Research on forgiveness suggests that people who are able to forgive others live longer, happier lives than people who hold onto resentments. People who practice forgiveness are more likely to have healthier relationships, fewer symptoms of depression and anxiety, stronger immune systems and better overall health.
People who don't practice forgiveness are more likely to bring anger and resentment into relationships, be unable to enjoy the present, experience anxiety or depression, and have more health problems.
One study by Hope College psychologist Charlotte vanOyen Witvliet asked participants to think about a person who had hurt them, and the researchers monitored the participants' blood pressure, heart rates and facial tension. They noticed that when the study subjects recalled grudges, their blood pressure and heart rates increased and they perspired more. The subjects were then asked to imagine forgiving their offender, and they showed fewer signs of stress.

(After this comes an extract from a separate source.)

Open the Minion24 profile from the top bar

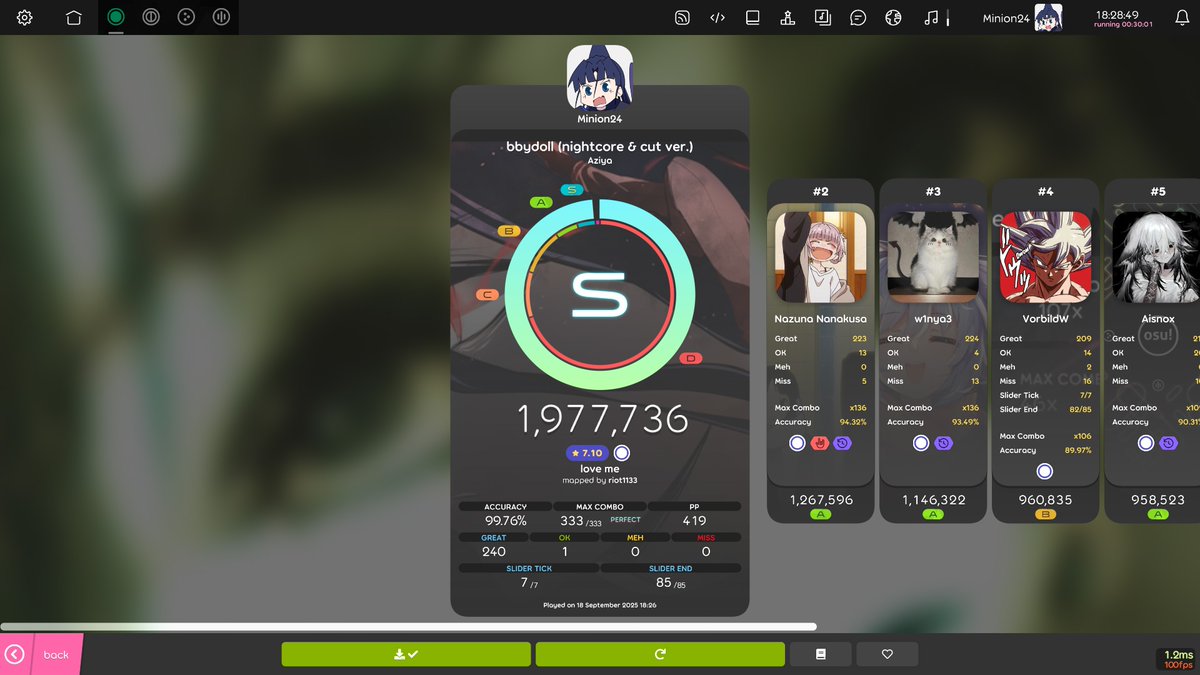pos(1030,17)
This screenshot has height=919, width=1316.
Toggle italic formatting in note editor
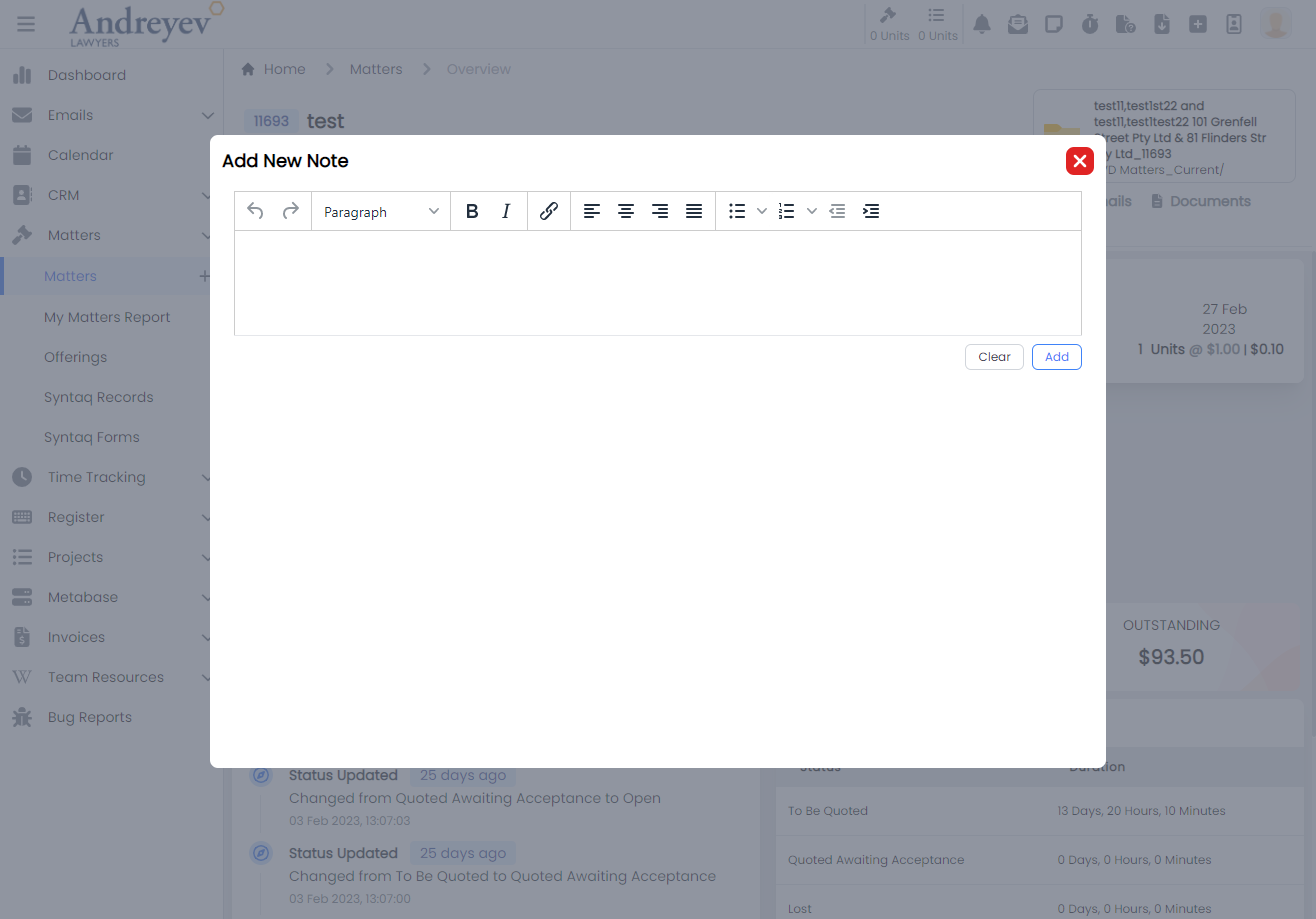tap(506, 211)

Another study by Everett L. Worthington, Jr. measured the levels of cortisol in the saliva of 39 people in relationships. Those in poor or failed relationships who scored lower on a test to assess willingness to forgive showed higher levels of cortisol, while those in good relationships who scored higher on the forgiveness test showed normal cortisol levels.
Typically, psychologists recommend their clients practice forgiveness but caution against false forgiveness. Inversely, some psychologists believe that victims of sexual abuse are empowered by not forgiving their abusers.